Outre ces menaces de mort, les éleveurs prétendent que les associations de protection de la nature ont réintroduit le loup en France. Est-il encore nécessaire de répéter que les loups sont venus naturellement depuis la région italienne des Abruzzes ? Les tests génétiques effectués sur cadavres et excréments et le suivi par radiopistage d'un loup italien retrouvé en France ont vérifié indiscutablement cette hypothèse, hypothèse validée entre autres par l'Office National de la Chasse et de la Faune Sauvage.  

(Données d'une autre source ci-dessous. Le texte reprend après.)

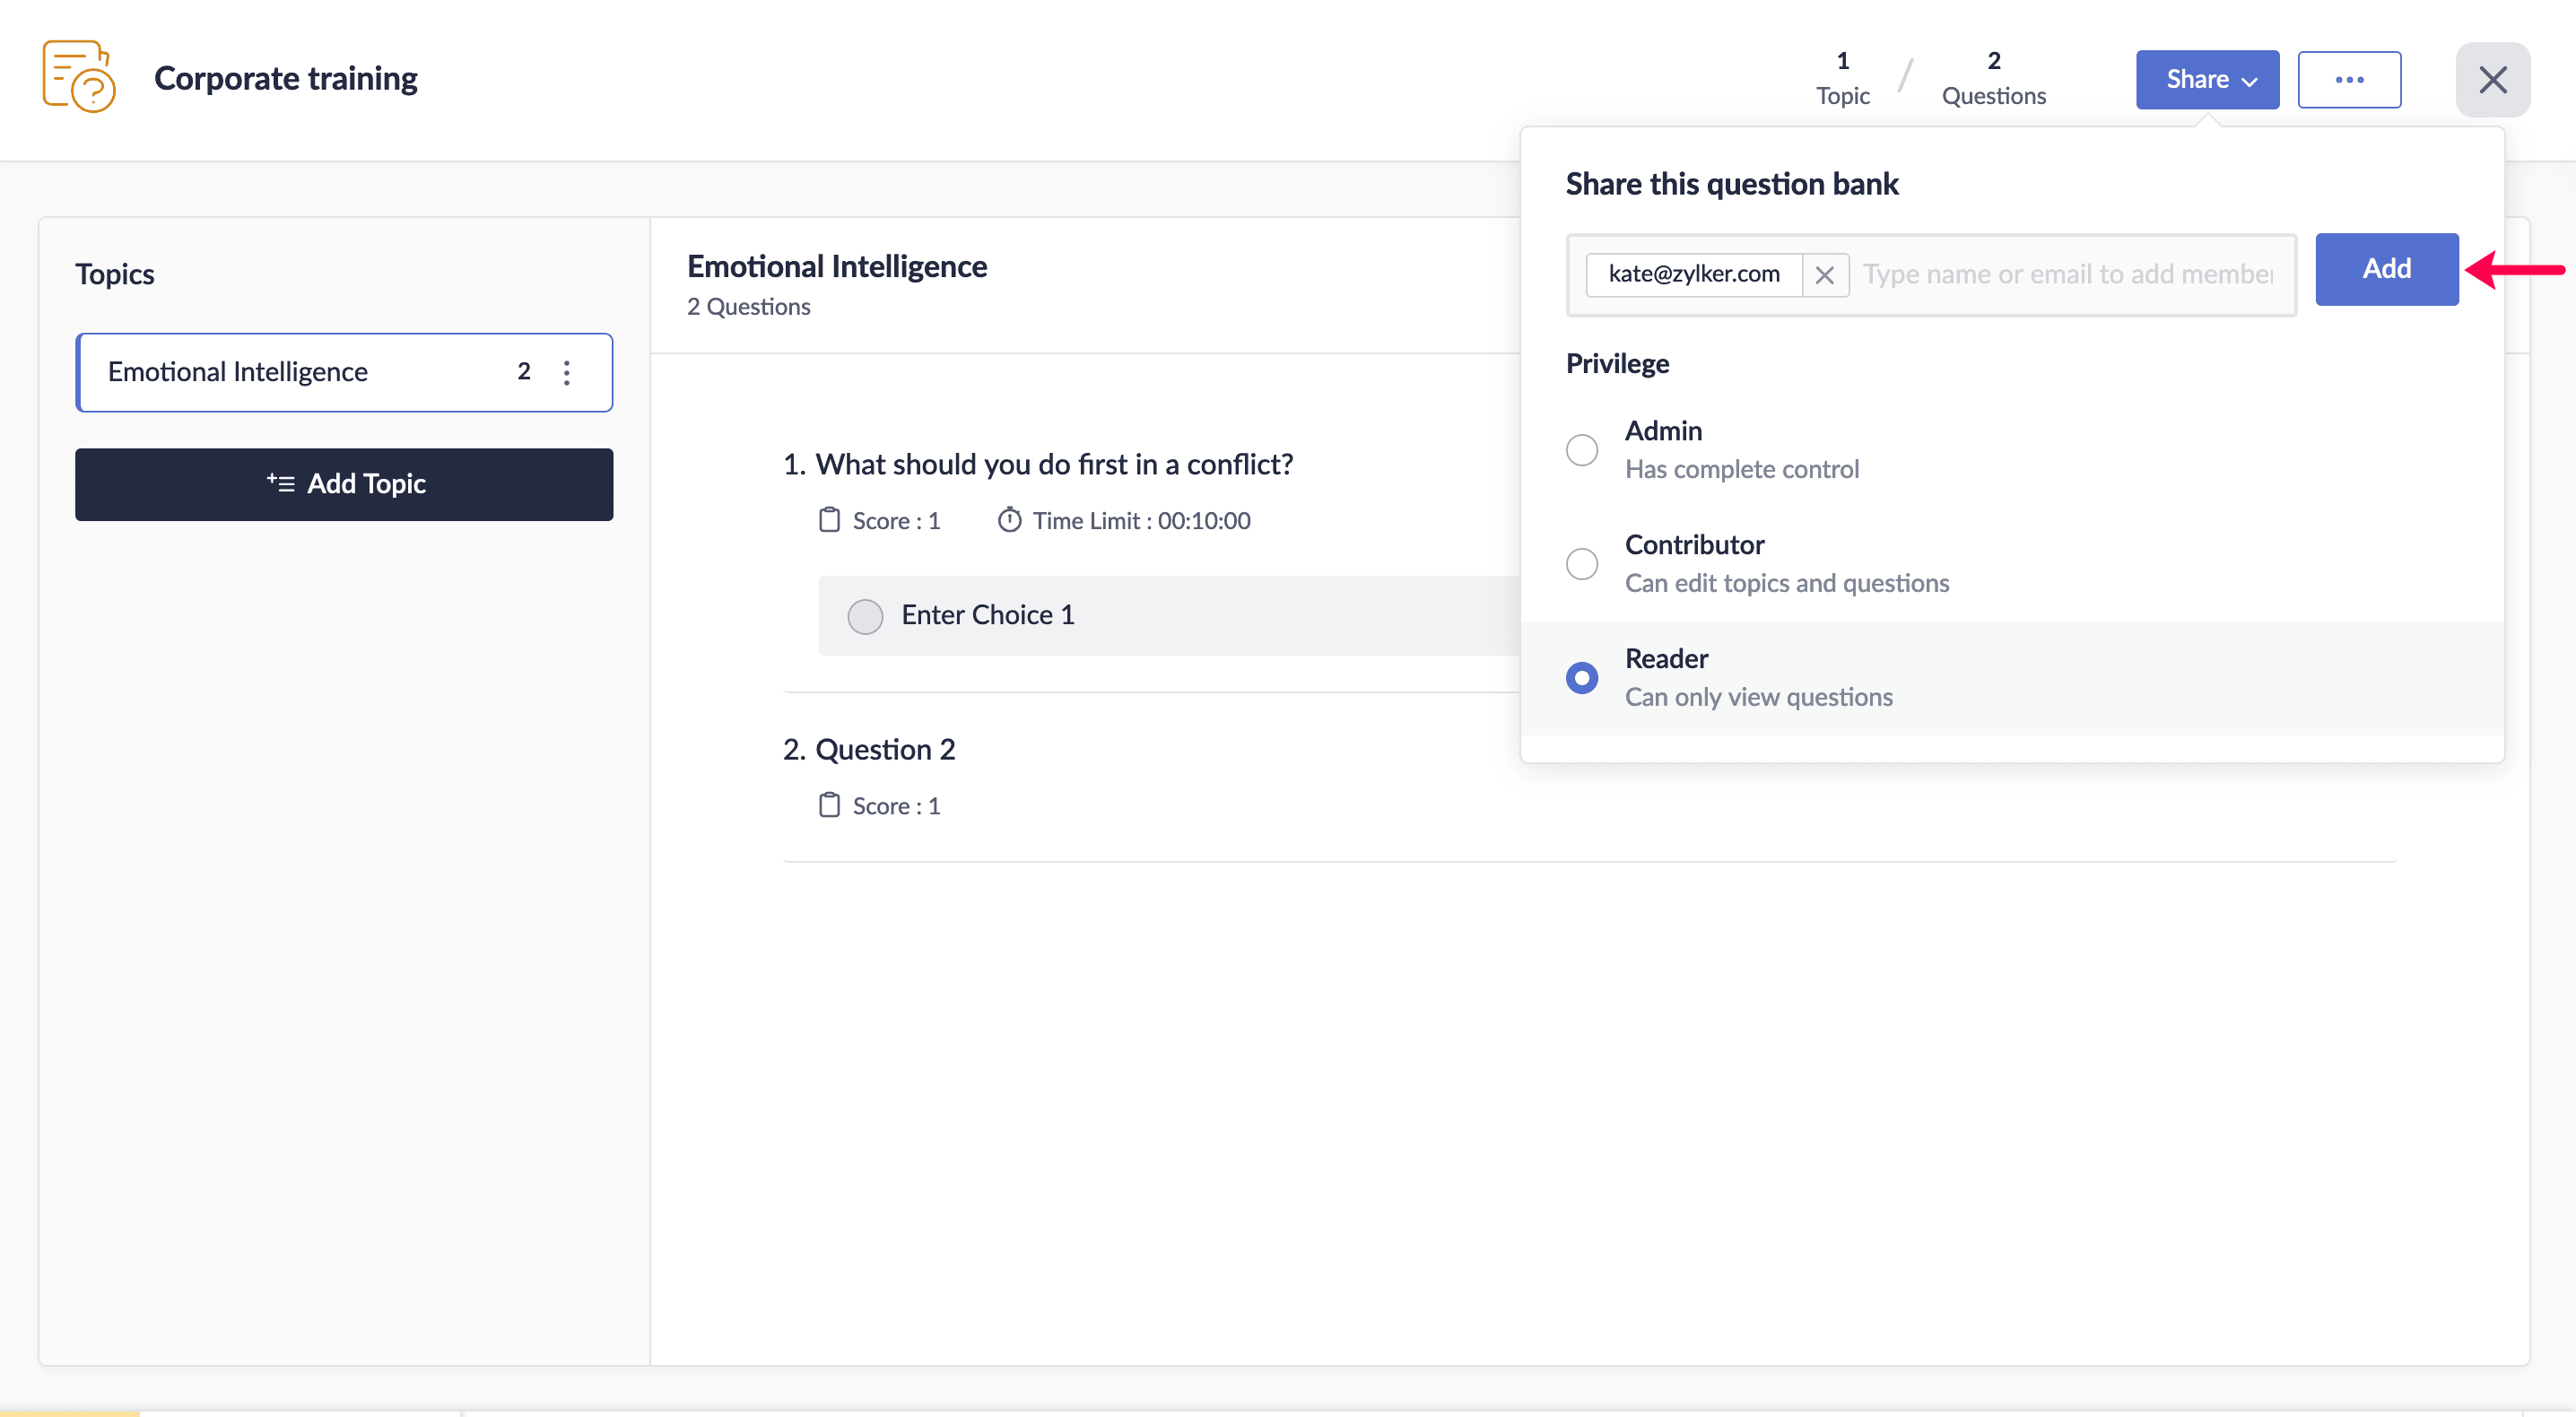Click the time limit clock icon
Image resolution: width=2576 pixels, height=1417 pixels.
1009,520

Très médiatisé, le loup est le prétexte le plus utilisé par les éleveurs pour revaloriser leur métier depuis longtemps mis dans l'ombre par l'Etat. Pourtant, depuis quelques années, certains éleveurs, trop peu nombreux, cherchent en collaboration avec les protecteurs de la nature des solutions viables pour tous. Afin d'éviter les attaques de loup, la combinaison de trois mesures est préconisée : la présence constante de chiens de protection, la mise en parc de regroupement nocturne, une présence humaine permanente (aide-bergers). Comment expliquer le fait que seul un quart des éleveurs ait mis en place ce processus dont l'efficacité a été prouvée sur différents élevages dans le Mercantour par exemple, région où les premiers loups sont réapparus en France. D'autant plus que l'Etat participe à hauteur de 80 % aux frais occasionnés pour la protection de leur troupeau.

Cette réaction violente de la part des éleveurs n'est malheureusement pas un cas isolé. Cette année encore, les protecteurs de la nature ont été maintes fois menacés publiquement. L'ASPAS déplore ce climat de violence où tout dialogue est désormais difficile.

L'ASPAS a exigé au Dauphiné libéré un droit de réponse. Ce communiqué leur a été envoyé et paraîtra sous peu.